• [Objetivo do exercício]
No texto sobre os pré-candidatos à Presidência, quem foi o último a entrar na lista de pretendentes ao Palácio do Planalto?

A crise política instalada no país desde o impeachment da ex-presidente da República Dilma Rousseff (PT) deu uma nova perspectiva para as eleições gerais deste ano. A menos de seis meses da eleição de 7 de outubro, um dos aspectos mais evidentes é o número de candidatos. O pleito de outubro pode ter o mesmo número de candidaturas da eleição de 1989.
Até esta sexta-feira, a lista de pretendentes já soma 22 pré-candidatos ao Palácio do Planalto, o mesmo número de candidaturas da primeira eleição para presidente após a redemocratização do Brasil. O último a ingressar na listagem foi o ex-ministro dos governos Lula e Dilma Aldo Rebello, que na última semana filiou-se ao Solidariedade. A pré-candidatura foi anunciada nesta sexta-feira.
Há nomes tradicionais, esperados, candidatos novos e outros de eleições anteriores que retornam, como o ex-presidente Fernando Collor de Mello, que renunciou em 1992 para não ser afastado do cargo, em uma tentativa de escapar do impeachment. Hoje, ele está no pequeno PTC. Além dos pré-candidatos de sempre, como José Maria Eymael e seu PSDC.
O PT promete registrar o nome do ex-presidente Lula, mesmo preso em Curitiba, e mesmo que ele não cumpra os requisitos da Lei da Ficha Limpa, que barra candidatos condenados em segunda instância. O PT diz que não tem plano B, mas é sabido que a alternativa preferencial do partido para substituir Lula é o ex-prefeito de São Paulo e ex-ministro da Educação, Fernando Haddad.
Entre as novas opções, figuram na lista de pré-candidatos, o coordenador nacional do Movimento dos Trabalhadores Sem Teto (MTST), Guilherme Boulos (PSol), a deputada estadual Manuela D’Ávila (PCdoB) e o ex-presidente do Supremo Tribunal Federal (STF), Joaquim Barbosa, recém filiado no PSB.

• [Dados fornecidos]
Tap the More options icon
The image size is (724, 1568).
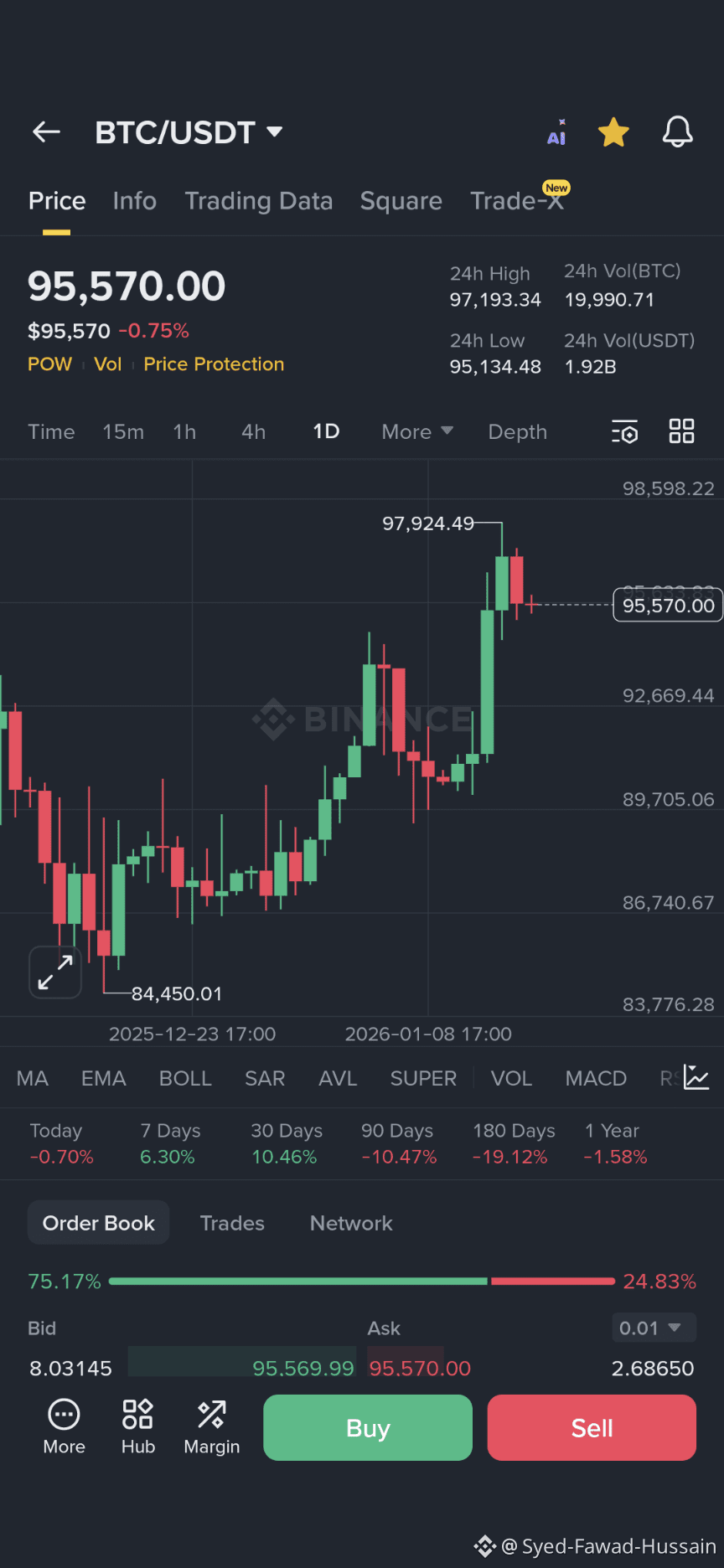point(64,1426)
...
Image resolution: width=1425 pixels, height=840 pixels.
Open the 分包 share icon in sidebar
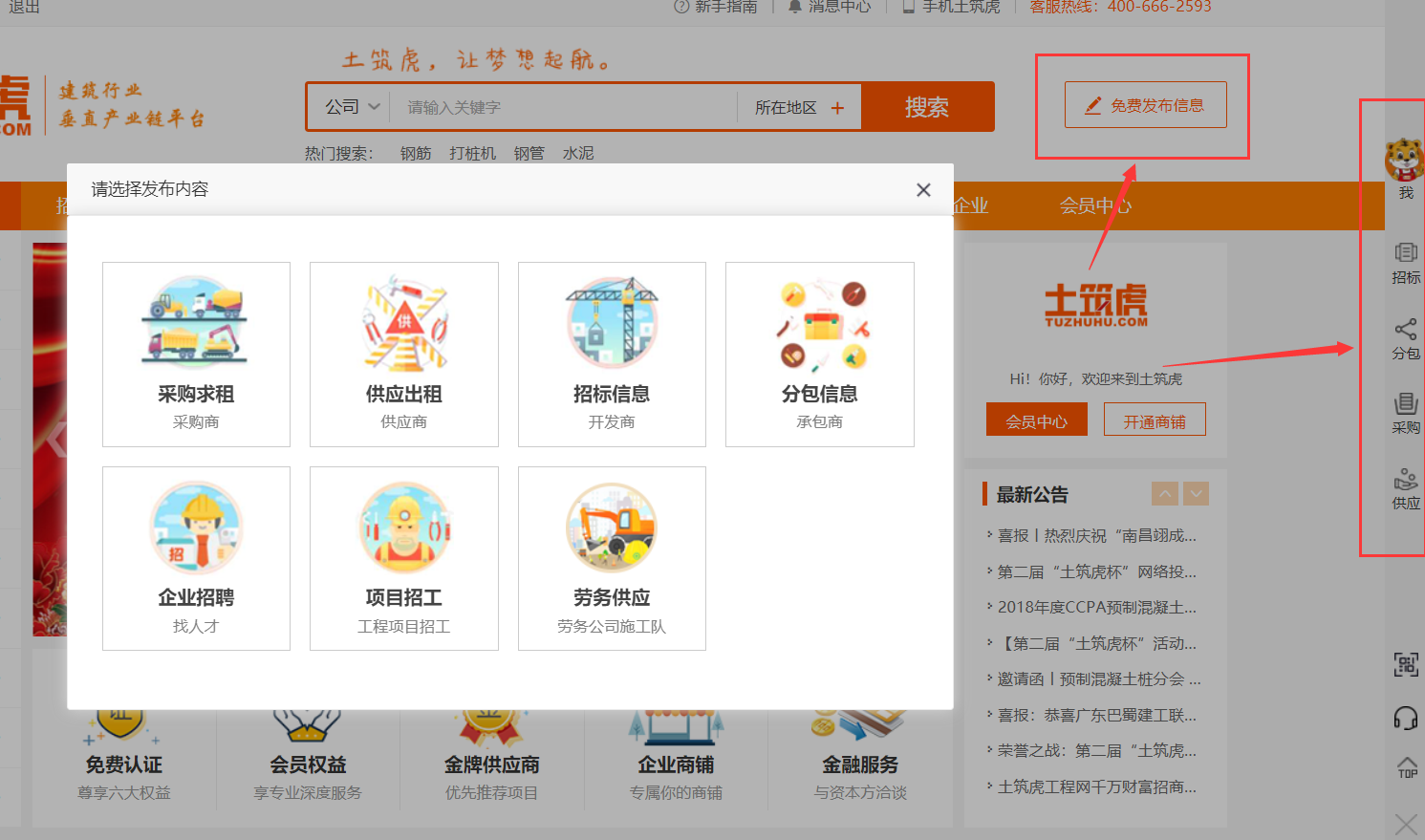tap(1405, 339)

• [Resultado da tarefa]
O último foi o ex-ministro dos governos Lula e Dilma Aldo Rebello, que se filiou ao Solidariedade.